- _Work task_: Collect every line of the records below that contains the word "menu".

[[ Material for the task, beginning ]]

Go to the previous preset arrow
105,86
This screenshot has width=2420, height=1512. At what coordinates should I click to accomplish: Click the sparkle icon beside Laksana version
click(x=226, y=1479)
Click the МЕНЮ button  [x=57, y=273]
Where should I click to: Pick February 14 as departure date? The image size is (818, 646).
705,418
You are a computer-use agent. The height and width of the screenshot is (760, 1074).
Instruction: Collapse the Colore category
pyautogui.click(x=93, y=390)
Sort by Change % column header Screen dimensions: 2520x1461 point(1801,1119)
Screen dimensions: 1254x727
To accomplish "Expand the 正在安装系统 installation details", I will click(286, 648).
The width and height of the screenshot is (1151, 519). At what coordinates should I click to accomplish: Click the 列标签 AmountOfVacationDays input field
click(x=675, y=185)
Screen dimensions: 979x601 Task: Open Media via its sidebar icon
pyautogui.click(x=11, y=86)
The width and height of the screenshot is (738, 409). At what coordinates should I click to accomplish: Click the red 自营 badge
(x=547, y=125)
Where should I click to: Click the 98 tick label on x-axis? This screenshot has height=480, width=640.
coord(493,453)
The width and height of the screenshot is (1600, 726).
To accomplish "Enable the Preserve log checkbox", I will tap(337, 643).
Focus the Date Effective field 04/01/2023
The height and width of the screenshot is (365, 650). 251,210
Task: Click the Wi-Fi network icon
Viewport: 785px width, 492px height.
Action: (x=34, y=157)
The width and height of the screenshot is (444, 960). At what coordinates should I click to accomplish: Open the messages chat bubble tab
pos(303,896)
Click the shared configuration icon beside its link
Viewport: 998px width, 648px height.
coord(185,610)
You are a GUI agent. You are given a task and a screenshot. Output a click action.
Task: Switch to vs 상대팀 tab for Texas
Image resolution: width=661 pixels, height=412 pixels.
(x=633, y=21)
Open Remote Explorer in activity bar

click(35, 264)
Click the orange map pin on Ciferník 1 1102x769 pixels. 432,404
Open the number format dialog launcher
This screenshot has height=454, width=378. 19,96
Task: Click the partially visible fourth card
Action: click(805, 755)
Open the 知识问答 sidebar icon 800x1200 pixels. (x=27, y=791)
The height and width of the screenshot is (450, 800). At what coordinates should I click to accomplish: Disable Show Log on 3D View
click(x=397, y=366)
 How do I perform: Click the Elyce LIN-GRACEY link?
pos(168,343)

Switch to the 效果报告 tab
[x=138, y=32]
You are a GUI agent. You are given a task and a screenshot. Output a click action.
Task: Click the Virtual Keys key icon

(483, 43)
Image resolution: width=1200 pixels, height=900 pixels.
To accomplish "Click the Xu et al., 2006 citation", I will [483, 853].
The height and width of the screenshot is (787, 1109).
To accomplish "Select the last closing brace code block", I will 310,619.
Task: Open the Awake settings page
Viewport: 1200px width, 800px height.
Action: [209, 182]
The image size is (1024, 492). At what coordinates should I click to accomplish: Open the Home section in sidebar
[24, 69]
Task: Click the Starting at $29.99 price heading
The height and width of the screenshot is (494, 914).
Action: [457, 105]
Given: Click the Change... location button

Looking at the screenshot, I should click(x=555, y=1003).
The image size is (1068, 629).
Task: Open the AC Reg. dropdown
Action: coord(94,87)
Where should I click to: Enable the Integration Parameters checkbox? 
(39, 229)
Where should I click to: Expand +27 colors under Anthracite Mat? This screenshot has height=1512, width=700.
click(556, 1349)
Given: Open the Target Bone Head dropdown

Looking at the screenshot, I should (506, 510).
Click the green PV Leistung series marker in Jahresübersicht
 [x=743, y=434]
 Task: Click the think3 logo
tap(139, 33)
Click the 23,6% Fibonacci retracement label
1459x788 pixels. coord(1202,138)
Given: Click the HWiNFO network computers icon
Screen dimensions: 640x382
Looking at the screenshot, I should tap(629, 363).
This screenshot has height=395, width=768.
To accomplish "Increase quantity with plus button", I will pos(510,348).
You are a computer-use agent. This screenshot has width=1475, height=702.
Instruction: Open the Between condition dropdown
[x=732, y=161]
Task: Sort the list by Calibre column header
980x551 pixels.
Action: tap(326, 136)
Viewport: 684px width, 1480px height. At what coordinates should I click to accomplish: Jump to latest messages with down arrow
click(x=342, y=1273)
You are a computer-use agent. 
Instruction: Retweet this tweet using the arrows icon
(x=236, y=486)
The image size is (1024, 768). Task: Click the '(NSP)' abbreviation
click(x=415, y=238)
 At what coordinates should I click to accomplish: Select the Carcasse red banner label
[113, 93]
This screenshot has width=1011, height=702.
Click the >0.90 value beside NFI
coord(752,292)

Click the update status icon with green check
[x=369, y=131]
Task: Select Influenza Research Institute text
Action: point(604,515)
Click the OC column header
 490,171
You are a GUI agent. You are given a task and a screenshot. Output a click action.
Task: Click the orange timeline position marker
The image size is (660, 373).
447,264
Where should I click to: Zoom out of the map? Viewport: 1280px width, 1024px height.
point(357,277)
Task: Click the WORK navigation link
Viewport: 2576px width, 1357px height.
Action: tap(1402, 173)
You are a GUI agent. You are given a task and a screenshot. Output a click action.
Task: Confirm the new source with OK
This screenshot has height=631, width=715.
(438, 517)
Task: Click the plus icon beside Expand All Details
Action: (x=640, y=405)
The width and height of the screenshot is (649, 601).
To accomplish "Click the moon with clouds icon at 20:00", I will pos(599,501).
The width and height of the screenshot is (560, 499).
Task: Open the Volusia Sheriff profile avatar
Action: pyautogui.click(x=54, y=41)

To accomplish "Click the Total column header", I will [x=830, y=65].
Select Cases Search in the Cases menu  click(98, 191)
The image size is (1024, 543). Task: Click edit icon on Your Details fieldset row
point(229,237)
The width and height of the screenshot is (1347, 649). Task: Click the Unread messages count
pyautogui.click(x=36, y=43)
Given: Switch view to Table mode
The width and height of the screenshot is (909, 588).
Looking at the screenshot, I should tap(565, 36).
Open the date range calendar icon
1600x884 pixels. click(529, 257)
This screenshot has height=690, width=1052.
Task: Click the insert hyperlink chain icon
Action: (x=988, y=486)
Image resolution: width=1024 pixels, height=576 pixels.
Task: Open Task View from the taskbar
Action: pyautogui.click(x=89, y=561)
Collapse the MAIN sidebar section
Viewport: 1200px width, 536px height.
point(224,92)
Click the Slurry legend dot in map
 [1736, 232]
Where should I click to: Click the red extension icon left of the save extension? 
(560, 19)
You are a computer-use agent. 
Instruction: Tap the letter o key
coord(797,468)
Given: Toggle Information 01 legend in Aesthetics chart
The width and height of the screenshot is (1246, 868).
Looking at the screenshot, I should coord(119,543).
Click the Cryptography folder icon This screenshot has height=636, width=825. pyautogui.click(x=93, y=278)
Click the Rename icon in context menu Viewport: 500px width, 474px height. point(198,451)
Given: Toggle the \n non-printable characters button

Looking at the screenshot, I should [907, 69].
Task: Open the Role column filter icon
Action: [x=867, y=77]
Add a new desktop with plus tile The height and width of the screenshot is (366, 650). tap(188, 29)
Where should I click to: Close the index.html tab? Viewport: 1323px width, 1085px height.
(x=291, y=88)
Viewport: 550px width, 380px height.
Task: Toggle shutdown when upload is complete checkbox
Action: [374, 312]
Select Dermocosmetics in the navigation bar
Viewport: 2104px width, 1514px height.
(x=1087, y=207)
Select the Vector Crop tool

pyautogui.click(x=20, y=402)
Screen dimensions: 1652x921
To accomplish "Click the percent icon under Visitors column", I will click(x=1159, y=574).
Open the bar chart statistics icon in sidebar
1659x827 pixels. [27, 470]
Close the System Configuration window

[[ Material for the task, end ]]

- _Exercise solution_:
Select Cases Search in the Cases menu  click(98, 191)
Click the Rename icon in context menu Viewport: 500px width, 474px height. point(198,451)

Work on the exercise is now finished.